Written exercise
Please find every line in the listing below that contains the word "style", and copy each of those lines.
++++++
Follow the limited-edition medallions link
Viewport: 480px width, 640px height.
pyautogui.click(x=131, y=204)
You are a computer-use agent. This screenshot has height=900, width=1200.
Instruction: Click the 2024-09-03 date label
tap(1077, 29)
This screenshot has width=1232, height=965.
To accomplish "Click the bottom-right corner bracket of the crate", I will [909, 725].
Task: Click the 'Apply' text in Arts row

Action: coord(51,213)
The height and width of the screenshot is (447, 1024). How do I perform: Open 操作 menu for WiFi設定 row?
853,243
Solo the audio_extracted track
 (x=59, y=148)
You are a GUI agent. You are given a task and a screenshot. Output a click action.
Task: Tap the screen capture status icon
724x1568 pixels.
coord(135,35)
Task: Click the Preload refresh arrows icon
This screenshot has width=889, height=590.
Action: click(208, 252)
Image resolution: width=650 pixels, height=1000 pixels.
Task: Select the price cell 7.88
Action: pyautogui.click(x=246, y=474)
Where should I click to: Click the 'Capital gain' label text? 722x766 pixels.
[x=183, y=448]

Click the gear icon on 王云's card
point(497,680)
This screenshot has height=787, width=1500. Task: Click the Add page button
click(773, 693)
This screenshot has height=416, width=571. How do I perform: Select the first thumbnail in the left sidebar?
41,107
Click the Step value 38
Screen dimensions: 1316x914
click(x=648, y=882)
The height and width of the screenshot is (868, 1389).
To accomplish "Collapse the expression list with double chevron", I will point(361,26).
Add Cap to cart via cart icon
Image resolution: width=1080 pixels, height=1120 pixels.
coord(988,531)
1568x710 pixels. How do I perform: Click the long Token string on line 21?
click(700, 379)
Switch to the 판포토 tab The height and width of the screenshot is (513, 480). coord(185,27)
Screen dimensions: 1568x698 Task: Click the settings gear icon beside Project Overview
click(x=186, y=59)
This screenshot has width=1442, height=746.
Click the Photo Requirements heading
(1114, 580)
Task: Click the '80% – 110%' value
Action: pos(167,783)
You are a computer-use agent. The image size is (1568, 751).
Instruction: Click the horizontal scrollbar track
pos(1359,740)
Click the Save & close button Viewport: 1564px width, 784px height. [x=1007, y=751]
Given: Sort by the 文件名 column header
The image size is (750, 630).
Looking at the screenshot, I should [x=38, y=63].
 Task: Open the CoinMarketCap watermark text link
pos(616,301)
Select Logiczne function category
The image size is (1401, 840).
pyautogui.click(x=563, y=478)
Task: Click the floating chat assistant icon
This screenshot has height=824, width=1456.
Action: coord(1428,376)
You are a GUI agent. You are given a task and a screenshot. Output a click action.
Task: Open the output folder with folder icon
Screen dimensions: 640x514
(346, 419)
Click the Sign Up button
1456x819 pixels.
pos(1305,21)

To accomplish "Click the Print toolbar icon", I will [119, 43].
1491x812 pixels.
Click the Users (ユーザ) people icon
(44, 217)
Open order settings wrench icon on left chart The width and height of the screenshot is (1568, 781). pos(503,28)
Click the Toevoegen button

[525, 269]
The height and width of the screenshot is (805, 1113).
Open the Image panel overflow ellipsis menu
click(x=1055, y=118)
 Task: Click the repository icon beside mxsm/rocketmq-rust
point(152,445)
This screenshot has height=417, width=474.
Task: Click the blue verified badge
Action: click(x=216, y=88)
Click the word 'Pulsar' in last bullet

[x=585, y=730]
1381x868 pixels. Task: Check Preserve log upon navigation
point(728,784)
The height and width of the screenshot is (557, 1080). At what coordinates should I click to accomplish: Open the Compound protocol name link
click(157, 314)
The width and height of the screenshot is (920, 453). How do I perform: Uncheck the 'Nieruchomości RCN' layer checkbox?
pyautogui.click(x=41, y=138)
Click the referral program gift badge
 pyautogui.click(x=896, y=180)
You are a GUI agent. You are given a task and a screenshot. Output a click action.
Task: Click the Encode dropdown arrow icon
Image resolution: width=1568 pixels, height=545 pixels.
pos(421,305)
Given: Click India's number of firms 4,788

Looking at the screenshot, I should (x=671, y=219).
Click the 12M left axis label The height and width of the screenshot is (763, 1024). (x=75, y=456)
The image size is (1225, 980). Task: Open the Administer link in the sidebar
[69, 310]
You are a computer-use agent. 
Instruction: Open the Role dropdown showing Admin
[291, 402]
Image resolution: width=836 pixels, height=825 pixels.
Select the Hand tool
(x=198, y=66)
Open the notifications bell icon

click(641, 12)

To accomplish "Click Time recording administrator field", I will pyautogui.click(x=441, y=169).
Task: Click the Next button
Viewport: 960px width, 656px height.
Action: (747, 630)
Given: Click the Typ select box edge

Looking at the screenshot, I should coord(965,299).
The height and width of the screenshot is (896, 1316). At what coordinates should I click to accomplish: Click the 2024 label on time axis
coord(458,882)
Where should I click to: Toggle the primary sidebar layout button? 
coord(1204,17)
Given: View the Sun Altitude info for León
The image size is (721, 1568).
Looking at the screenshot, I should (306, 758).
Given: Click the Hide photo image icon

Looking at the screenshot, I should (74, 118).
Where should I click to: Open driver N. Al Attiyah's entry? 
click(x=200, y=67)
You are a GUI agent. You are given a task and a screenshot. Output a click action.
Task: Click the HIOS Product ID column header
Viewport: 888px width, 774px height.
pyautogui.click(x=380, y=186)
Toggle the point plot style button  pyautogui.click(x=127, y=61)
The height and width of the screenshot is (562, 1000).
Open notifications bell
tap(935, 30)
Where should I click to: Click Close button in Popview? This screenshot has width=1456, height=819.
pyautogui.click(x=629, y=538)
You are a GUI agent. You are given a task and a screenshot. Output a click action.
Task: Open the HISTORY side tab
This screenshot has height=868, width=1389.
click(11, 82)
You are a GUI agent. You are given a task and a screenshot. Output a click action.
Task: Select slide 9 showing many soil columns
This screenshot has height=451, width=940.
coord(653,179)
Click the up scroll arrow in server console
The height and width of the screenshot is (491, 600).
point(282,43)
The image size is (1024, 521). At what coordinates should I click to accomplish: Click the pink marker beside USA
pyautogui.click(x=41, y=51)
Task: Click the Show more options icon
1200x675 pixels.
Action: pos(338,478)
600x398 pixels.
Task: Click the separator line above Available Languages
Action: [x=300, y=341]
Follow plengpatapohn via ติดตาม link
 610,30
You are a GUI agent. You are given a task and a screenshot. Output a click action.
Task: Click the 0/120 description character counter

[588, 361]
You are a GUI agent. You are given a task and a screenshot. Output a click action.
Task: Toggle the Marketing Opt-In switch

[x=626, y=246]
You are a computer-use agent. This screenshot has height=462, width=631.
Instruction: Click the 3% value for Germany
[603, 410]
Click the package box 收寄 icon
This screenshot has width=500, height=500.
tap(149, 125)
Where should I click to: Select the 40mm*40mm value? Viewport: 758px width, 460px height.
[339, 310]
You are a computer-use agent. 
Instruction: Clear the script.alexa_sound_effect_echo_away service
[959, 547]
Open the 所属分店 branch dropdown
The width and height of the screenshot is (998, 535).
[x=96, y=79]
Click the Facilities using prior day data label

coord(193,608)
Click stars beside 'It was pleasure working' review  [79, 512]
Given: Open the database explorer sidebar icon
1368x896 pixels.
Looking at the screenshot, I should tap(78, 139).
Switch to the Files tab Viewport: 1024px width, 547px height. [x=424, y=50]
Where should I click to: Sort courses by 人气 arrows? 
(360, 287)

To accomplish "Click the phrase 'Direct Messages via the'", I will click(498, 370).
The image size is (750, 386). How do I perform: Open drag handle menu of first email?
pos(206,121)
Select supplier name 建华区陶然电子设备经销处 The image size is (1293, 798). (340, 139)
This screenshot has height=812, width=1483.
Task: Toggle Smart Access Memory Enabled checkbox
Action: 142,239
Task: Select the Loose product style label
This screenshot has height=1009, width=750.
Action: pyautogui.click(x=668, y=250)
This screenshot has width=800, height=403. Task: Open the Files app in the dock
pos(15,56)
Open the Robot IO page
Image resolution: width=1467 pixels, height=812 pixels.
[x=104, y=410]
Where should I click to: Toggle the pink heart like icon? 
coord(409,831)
++++++
The answer
Toggle the point plot style button  pyautogui.click(x=127, y=61)
Task: Select the Loose product style label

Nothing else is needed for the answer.